_抜粋本文_.

子供の虫歯を(なるべく)削らない理由(院長 長崎)平間 歯科 歯医者 予防歯科
JR南武線平間駅徒歩30秒、ワコ歯科・矯正歯科クリニック院長の長崎です。
とある歯科衛生士さんから「勤務先では、毎日子供を押さえつけて虫歯を削るんです…私も毎日押さえつけてるんですが…心がすり減って…」というボヤキを聞く。 うーん、虫歯を削ること自体が悪ではないし、場合によっては押さえつけるのもアリだが…毎日?
最新の歯科疾患実態調査で、12歳児の虫歯の本数は0.2本です。大多数の子供にとって、虫歯はかなり稀な疾患になっているはずですが、毎日子供を押さえつけて削っているという歯科衛生士さんのボヤキに? もしかして「虫歯を削る基準」自体に問題があるのでは?
子供自身が「歯が痛い…治療してクレメンス…」と歯科医院を訪れることはまずありません。殆どは自覚症状のない段階で、学校歯科健診や保護者の仕上げ磨き時に虫歯、あるいは虫歯のなりかけを発見されて、連れてこられます。

_提示資料_.
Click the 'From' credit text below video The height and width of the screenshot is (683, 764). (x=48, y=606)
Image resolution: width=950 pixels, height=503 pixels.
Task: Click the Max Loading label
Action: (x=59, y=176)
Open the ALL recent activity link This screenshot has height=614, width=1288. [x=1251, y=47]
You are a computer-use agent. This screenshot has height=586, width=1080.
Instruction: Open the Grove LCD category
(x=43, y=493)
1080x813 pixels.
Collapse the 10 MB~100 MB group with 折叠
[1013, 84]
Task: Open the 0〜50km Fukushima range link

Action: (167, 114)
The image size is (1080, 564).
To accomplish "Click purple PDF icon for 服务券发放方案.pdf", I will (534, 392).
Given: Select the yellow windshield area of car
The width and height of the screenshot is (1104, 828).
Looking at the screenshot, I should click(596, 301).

_課題_.
上に掲げた子供の虫歯治療についての文章を、一字も変えずに全文書き写してください。

_解答_.
子供の虫歯を(なるべく)削らない理由(院長 長崎)平間 歯科 歯医者 予防歯科
JR南武線平間駅徒歩30秒、ワコ歯科・矯正歯科クリニック院長の長崎です。
とある歯科衛生士さんから「勤務先では、毎日子供を押さえつけて虫歯を削るんです…私も毎日押さえつけてるんですが…心がすり減って…」というボヤキを聞く。 うーん、虫歯を削ること自体が悪ではないし、場合によっては押さえつけるのもアリだが…毎日?
最新の歯科疾患実態調査で、12歳児の虫歯の本数は0.2本です。大多数の子供にとって、虫歯はかなり稀な疾患になっているはずですが、毎日子供を押さえつけて削っているという歯科衛生士さんのボヤキに? もしかして「虫歯を削る基準」自体に問題があるのでは?
子供自身が「歯が痛い…治療してクレメンス…」と歯科医院を訪れることはまずありません。殆どは自覚症状のない段階で、学校歯科健診や保護者の仕上げ磨き時に虫歯、あるいは虫歯のなりかけを発見されて、連れてこられます。